В отличие от Саратова в некоторых других городах и селениях Среднего Поволжья летом 1774 года бунтовщики не столь почтительно относились к православному духовенству: священно- и церковнослужителей убивали, а церкви грабили и совершали в них различные святотатства. Зачастую инициаторами расправ над духовенством были представители нерусских народностей, недовольные насильственной христианизацией и прочими притеснениями со стороны православных священников. Однако они не всегда истребляли духовенство своими руками, а частенько отдавали на расправу представителям самозванца. Более того, противники бунтовщиков также обвиняли в святотатстве и убийствах священников не только «инородцев», но и самого Пугачева и его главное войско. Остается неизвестным, кто совершал святотатства во время захвата Казани — участвовали ли в них только иноверцы или же руку приложили и православные бунтовщики. Пугачевец Д. Верхоланцев утверждал, что шапка самозванца была «зделана из покровов церковных», однако это утверждение требует проверки[444].

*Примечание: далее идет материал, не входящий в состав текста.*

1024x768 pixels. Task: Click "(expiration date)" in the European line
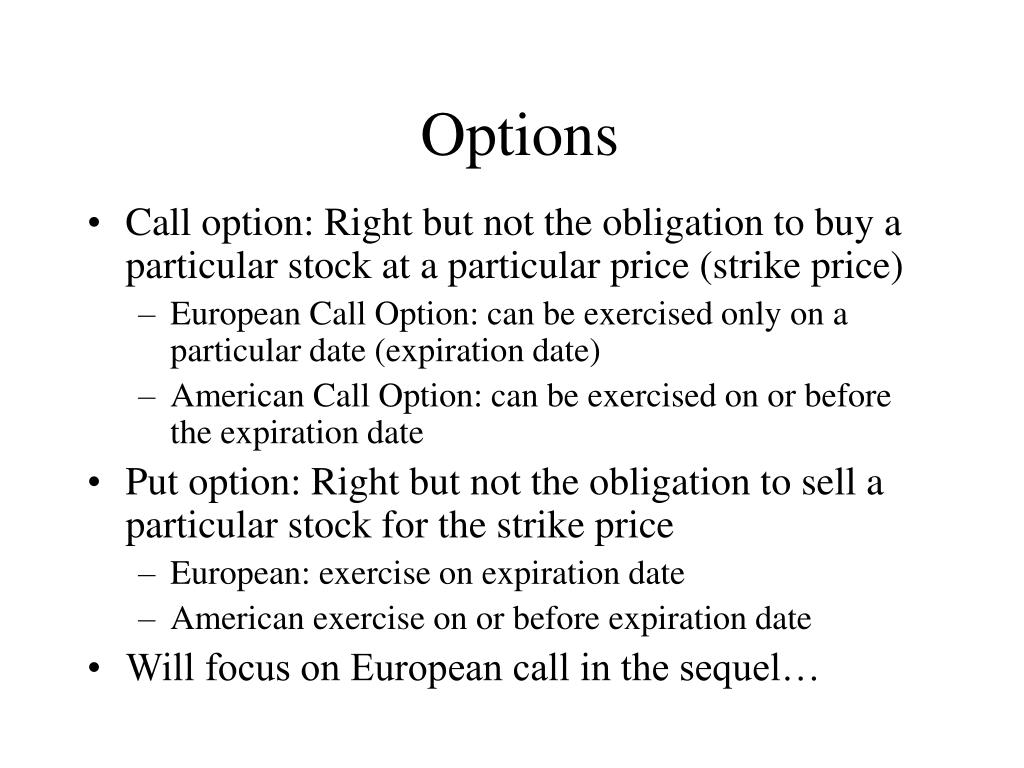click(487, 351)
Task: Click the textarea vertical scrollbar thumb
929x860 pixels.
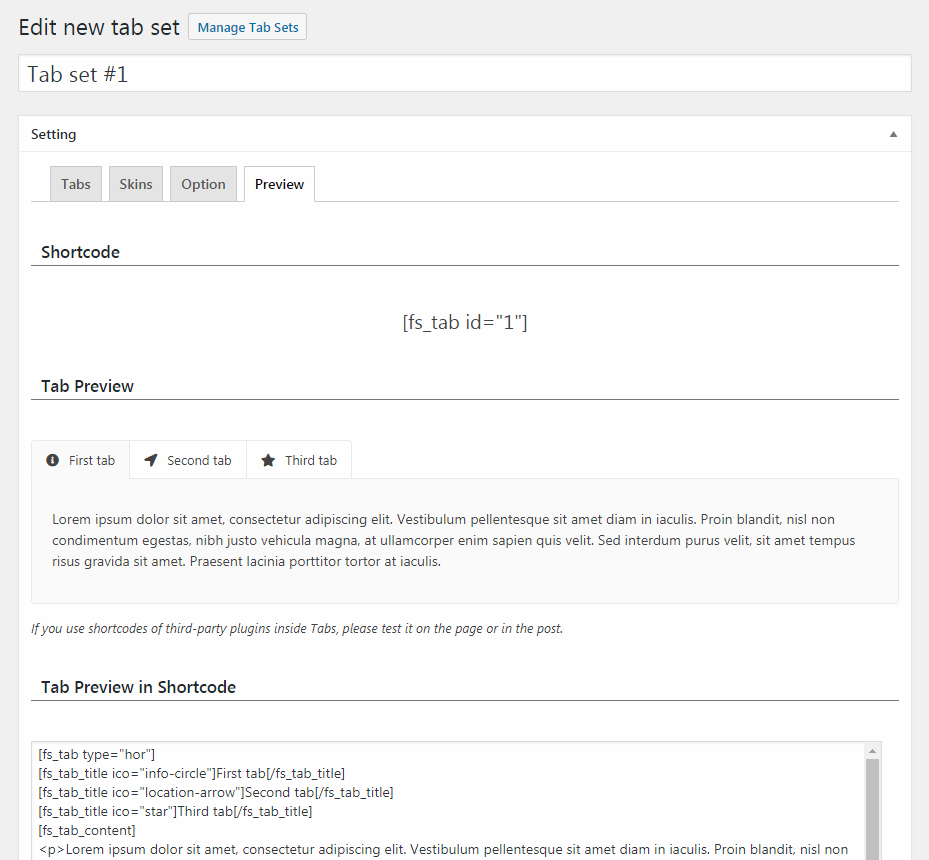Action: (872, 810)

Чтобы разрешить многочисленные противоречия, связанные с отношением пугачевцев к различным церковным и религиозным вопросам, потребуется специальное исследование[445], однако можно выдвинуть на этот счет некоторые предположения и сделать отдельные выводы. Пожалуй, главный вывод состоит в том, что Пугачев и казаки-староверы не проводили террора (во всяком случае, широкомасштабного) по отношению к никонианам. Историкам известен лишь один приведенный подпрапорщиком Аверкиевым случай, когда казаки заставляли никониан креститься двумя перстами. По мнению советского историка И. 3. Кадсона, имеются лишь отдельные факты принуждения духовенства к ведению службы по-раскольничьи. Оспаривал Кадсон и утверждение Н. Ф. Дубровина, будто бы яицкие казаки внушали населению, что «Петр Федорович» приказал ломать никонианские церкви, а вместо них ставить «семиглавые». Однако заявление Дубровина было основано не на пустом месте. До противников восстания и вправду доходили слухи о намерении пугачевцев ломать никонианские церкви и ставить вместо них старообрядческие, причем вроде бы их распространяли люди, побывавшие в пугачевском стане[446].

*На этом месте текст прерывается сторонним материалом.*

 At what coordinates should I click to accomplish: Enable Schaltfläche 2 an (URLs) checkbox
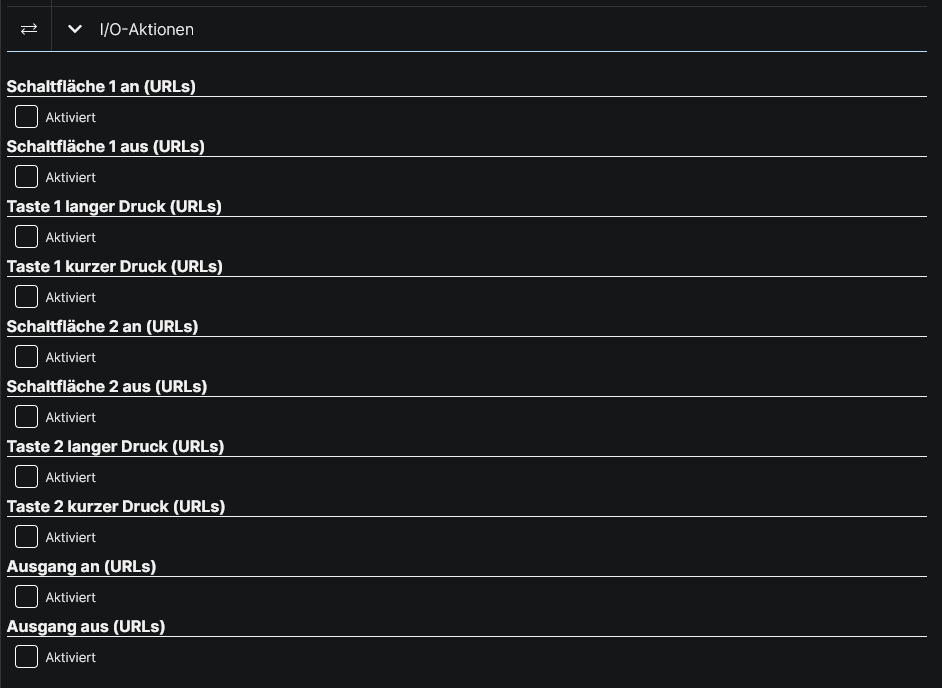tap(26, 357)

Хотя Пугачев и обещал ввести в государстве старую веру, а его воззвания и указы «Военной коллегии» «жаловали» старообрядцев древним крестом и бородой, однако ни в одном повстанческом документе не содержится призывов к слому никонианских храмов и убийствам священников. Напротив, там можно найти лишь положительное отношение к духовенству. Например, 15 июля 1774 года «Военная коллегия» повелела дать «взятым из города Казани и отпущенным из армии его величества священному чину и всему церковному причту» указ, по которому они могли «беспрепятственно» у жителей Казанского уезда получать пропитание[447].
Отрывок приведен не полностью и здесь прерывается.